HTTP/1.1 429 Too Many Requests
Retry-After: 30
X-RateLimit-Limit: 100
X-RateLimit-Remaining: 0

ℹ️

Interview tip: When designing a rate limiter, state the algorithm and why: “I’d use a token bucket with Redis — it allows burst traffic up to the bucket capacity while maintaining a long-term average rate. The bucket state is two fields (tokens, last_refill) stored in a Redis hash, checked atomically via a Lua script. For fault tolerance, I’d fail open on Redis failure — briefly allowing extra traffic is better than rejecting all requests.” This shows you’ve thought about the algorithm choice, the distributed coordination, and the failure mode.

Test Your Understanding

A fixed-window rate limiter allows 100 requests per minute. A client sends 100 requests in the last second of minute 1 and 100 in the first second of minute 2. They sent 200 requests in 2 seconds. Is this a bug?

The boundary burst problem — a known weakness of fixed-window counters. Each minute’s counter resets to 0 at the boundary. The client legitimately stays within each window’s limit but achieves 2x the intended rate by clustering requests around the boundary.

Fix: Sliding window counter — weight the current window’s count plus a fraction of the previous window’s count based on elapsed time. This smooths the boundary and limits effective burst to ~1.5x. Or use a token bucket, which naturally limits burst to the bucket capacity.

Your rate limiter uses Redis INCR + EXPIRE for a sliding window. The Redis node fails. Should you fail open (allow all traffic) or fail closed (reject all traffic)?

Fail open for most services. Rejecting all traffic during a Redis outage turns a rate-limiter failure into a full service outage — worse than the problem rate limiting solves.

Fail closed only for: (1) payment endpoints where unlimited traffic could cause financial damage, (2) endpoints that are DDoS targets where removing rate limits exposes the backend to overload.

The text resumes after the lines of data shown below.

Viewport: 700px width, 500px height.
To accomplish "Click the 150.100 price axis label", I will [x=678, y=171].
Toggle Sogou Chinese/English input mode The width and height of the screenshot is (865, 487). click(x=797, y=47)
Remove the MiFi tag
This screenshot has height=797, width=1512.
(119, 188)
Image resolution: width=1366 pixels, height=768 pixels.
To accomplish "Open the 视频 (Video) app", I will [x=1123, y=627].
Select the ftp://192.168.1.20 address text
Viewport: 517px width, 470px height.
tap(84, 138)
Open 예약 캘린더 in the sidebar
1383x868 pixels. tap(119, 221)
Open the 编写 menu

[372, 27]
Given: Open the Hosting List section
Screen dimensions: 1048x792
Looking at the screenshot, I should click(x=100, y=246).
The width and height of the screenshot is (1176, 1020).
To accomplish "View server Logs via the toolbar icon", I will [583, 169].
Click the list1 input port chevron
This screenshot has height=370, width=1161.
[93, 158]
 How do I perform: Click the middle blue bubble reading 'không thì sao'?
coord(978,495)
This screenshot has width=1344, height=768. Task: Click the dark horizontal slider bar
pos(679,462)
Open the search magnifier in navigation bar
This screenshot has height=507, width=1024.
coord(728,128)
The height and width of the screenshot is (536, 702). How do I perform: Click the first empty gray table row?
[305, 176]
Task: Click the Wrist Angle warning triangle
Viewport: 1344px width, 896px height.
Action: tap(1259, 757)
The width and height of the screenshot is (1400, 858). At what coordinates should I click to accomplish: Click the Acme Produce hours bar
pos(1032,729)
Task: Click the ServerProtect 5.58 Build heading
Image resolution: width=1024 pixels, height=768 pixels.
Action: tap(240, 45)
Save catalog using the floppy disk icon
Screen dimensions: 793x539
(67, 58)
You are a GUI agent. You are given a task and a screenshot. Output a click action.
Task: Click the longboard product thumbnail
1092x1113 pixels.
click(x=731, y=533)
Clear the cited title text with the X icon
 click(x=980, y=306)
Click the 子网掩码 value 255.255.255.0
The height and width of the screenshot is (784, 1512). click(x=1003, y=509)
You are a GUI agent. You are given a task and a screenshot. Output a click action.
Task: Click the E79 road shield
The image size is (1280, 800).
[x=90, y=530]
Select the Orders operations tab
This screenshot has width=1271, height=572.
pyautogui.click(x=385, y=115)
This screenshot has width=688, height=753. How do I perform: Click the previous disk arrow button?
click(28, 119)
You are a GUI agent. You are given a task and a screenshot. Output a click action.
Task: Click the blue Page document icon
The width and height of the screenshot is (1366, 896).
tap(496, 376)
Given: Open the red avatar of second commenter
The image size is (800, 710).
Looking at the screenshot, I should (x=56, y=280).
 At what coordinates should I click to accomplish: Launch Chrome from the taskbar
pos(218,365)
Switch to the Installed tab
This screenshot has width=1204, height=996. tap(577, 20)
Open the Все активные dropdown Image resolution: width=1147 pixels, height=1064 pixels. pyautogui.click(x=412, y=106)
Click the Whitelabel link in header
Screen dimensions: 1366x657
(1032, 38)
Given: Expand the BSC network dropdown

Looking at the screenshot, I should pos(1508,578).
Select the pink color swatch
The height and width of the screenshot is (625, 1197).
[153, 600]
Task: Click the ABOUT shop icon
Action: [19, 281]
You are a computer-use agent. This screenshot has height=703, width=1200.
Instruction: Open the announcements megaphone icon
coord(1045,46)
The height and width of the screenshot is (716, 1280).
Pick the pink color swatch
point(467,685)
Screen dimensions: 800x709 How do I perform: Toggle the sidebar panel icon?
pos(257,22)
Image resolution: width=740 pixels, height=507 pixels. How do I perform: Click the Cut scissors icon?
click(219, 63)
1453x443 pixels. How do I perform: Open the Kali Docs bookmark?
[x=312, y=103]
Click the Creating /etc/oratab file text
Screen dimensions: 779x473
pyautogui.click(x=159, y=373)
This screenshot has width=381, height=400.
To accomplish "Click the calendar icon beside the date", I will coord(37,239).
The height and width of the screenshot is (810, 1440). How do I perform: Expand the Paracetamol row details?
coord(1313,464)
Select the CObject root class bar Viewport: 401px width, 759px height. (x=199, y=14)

Mitigation: Run Redis with Sentinel or Cluster for HA. Cache the last known rate limit state locally as a fallback. Or use per-node rate limiters (no coordination, less precise but no SPOF).

Token bucket vs sliding window log — which uses more memory, and which is more precise?

Sliding window log: Stores a timestamp for every request within the window. For a user making 1000 requests/minute, that’s 1000 timestamps in memory. Perfectly precise — you know the exact request count in any trailing window. Memory: O(requests per user).

Token bucket: Stores only 2 values per user: current token count and last refill timestamp. Memory: O(1) per user regardless of request rate. Less precise — it allows bursts up to the bucket capacity, which a pure sliding window wouldn’t.

In practice: Token bucket for most use cases (low memory, burst-friendly). Sliding window log only when you need exact precision and can afford O(requests) memory per user.